■ Work required ■
Answer these from the passage on children's gestures and speech below.
1. What do children use to communicate before they speak?
2. Which three groups of children does the writer study?
3. If gesturing reflects knowledge relevant to language development, where should differences or delays in speech first show up?

■ Passage to read ■
----
Children communicate using gestures before they speak, and continue to use gesture along with speech even after they begin to produce their first words. Does gesturing merely precede talking, or is it itself relevant to the language-learning process? If gesturing not only precedes language, but also reflects knowledge relevant to the developmental process responsible for language, then the differences and/or delays in speech should become first evident in gesture across different learners. I approach this question by examining early gesture and speech production of children with different developmental profiles—including children with autism, Down syndrome and typical development, who show unique strengths or weaknesses in their early gesture production. I ask whether early gesture predicts later speech across different learners, and if so, what underlies the link between early gesture and later spoken language development.
----
■ Data block ■
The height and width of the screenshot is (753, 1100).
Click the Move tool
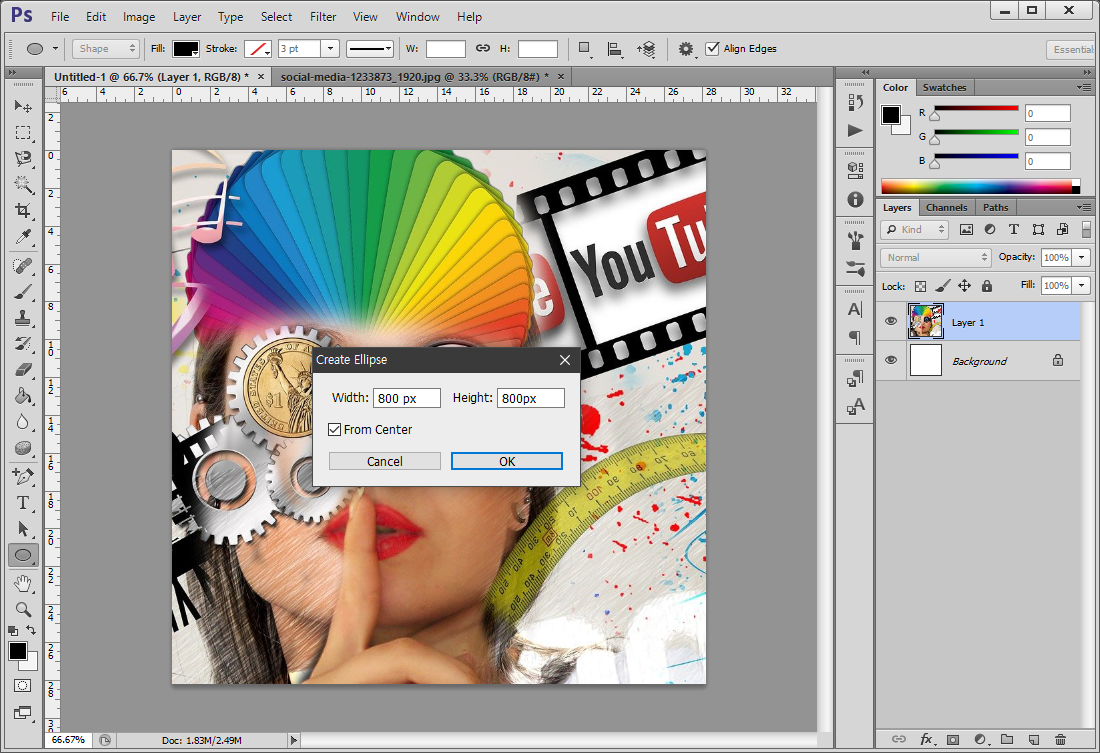(22, 106)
----
■ Output below ■
1. Gestures.
2. Children with autism, children with Down syndrome, and children with typical development.
3. In gesture, across different learners.